--- YOUR OBJECTIVE ---
Nothing but the lines below between the line holding "Task: Open the Child Alignment dropdown" and the line holding "has height=531, width=850.", inclusive, should appear in the answer, each set down exactly.

--- RECORDS FOR THIS TASK ---
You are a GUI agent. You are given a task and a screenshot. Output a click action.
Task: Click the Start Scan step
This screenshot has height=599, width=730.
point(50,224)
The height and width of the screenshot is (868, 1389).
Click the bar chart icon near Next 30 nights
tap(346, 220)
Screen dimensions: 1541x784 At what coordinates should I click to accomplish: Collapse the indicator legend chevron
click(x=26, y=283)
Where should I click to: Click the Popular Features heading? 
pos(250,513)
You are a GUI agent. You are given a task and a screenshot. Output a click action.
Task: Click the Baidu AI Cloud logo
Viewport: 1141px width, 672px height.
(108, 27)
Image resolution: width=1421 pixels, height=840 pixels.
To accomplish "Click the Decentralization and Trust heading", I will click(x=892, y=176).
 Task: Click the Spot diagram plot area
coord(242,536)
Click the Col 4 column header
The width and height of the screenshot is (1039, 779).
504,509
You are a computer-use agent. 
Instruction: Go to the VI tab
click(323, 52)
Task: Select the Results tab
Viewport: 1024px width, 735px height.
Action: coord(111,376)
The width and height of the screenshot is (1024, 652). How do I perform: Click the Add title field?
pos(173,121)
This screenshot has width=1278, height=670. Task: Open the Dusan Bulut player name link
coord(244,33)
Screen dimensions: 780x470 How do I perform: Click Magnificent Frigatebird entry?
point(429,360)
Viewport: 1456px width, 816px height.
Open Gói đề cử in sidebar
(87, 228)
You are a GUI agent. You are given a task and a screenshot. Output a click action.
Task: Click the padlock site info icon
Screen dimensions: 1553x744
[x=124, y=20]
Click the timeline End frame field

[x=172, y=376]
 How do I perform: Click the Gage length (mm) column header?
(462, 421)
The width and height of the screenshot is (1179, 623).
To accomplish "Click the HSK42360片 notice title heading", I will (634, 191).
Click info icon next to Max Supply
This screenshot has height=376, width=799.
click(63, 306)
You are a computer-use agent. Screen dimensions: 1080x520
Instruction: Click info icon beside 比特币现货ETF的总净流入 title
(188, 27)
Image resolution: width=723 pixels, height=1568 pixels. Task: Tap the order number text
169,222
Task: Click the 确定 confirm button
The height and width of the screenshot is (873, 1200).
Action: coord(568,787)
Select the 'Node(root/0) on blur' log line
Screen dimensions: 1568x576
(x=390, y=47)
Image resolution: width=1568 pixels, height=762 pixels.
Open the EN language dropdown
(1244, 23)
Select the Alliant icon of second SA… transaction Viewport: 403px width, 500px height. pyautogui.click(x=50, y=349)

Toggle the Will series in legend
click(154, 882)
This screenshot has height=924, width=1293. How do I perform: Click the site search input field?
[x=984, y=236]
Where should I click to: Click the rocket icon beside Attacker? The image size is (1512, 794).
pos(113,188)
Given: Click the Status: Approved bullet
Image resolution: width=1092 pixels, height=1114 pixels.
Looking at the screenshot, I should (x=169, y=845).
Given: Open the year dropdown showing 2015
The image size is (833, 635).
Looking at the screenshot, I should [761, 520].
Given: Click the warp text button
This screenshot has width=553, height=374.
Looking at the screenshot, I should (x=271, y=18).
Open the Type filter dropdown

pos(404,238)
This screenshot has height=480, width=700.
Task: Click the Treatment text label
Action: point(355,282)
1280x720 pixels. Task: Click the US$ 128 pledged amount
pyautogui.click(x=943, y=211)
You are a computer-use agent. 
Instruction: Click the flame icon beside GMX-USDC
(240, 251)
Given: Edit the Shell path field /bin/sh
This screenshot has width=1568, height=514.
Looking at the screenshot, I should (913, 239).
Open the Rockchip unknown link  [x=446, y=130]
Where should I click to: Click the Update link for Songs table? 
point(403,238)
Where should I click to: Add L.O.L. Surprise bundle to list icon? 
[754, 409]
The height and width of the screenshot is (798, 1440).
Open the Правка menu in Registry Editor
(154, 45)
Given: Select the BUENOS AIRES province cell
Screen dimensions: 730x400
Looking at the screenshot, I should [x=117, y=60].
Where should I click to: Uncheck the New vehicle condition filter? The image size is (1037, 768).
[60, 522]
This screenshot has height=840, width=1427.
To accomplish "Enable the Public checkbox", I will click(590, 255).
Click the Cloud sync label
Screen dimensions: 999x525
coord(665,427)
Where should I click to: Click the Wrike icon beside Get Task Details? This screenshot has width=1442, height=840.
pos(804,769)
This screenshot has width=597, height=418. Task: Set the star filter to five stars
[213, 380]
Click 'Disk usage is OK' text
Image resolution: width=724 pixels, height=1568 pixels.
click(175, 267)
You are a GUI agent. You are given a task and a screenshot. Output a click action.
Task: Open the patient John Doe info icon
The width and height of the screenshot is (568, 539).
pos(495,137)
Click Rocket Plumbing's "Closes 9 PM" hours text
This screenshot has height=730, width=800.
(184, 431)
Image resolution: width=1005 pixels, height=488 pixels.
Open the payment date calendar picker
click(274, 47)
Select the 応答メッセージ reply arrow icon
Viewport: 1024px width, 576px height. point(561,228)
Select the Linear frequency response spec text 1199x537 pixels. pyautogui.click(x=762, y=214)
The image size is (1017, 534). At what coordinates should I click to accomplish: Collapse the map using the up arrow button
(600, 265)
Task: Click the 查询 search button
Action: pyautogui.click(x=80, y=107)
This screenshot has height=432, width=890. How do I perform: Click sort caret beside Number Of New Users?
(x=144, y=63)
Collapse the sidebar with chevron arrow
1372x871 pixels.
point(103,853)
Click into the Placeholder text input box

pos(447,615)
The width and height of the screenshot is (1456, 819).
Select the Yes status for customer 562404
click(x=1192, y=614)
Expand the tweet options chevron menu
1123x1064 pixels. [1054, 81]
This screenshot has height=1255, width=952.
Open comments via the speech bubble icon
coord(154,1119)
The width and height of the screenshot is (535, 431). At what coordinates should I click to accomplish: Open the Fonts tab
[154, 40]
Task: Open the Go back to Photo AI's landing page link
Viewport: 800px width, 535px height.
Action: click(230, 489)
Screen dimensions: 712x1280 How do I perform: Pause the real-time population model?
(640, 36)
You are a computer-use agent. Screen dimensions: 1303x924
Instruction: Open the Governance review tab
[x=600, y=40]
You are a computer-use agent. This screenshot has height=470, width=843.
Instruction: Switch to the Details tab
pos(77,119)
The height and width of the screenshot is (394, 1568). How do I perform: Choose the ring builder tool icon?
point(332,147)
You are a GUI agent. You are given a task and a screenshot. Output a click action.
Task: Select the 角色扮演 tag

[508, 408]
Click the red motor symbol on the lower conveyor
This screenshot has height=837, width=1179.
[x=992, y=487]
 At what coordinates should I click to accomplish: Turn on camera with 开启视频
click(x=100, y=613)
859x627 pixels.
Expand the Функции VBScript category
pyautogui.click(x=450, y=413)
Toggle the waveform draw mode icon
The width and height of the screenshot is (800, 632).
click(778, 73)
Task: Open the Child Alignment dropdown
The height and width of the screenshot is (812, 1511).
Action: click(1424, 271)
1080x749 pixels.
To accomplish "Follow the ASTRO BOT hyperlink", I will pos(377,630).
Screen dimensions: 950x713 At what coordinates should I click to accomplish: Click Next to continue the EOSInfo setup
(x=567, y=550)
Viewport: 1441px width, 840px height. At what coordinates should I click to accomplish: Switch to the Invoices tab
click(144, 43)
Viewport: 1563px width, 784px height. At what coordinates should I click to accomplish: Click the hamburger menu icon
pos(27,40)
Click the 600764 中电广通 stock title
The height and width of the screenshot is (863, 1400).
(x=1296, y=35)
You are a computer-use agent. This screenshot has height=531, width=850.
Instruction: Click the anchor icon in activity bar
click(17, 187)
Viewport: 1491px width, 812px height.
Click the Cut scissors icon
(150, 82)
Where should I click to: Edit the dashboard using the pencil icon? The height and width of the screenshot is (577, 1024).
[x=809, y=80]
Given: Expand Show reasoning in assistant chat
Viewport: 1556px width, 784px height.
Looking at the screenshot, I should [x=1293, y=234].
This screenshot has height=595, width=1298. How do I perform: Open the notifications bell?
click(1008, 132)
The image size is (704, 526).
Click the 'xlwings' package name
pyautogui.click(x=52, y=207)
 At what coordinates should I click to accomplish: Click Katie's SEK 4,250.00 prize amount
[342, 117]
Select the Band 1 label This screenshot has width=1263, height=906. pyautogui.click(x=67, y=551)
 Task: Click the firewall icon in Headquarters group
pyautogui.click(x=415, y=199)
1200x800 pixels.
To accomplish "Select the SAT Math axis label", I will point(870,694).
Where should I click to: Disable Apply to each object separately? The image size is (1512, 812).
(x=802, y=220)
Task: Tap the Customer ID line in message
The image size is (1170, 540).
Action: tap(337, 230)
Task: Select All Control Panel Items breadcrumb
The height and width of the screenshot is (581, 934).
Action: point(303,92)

--- THE COMPLETED TASK ---
Task: Open the Child Alignment dropdown
The height and width of the screenshot is (812, 1511).
Action: click(1424, 271)
1080x749 pixels.
To accomplish "Follow the ASTRO BOT hyperlink", I will pos(377,630).
Screen dimensions: 950x713 At what coordinates should I click to accomplish: Click Next to continue the EOSInfo setup
(x=567, y=550)
Viewport: 1441px width, 840px height. At what coordinates should I click to accomplish: Switch to the Invoices tab
click(144, 43)
Viewport: 1563px width, 784px height. At what coordinates should I click to accomplish: Click the hamburger menu icon
pos(27,40)
Click the 600764 中电广通 stock title
The height and width of the screenshot is (863, 1400).
(x=1296, y=35)
You are a computer-use agent. This screenshot has height=531, width=850.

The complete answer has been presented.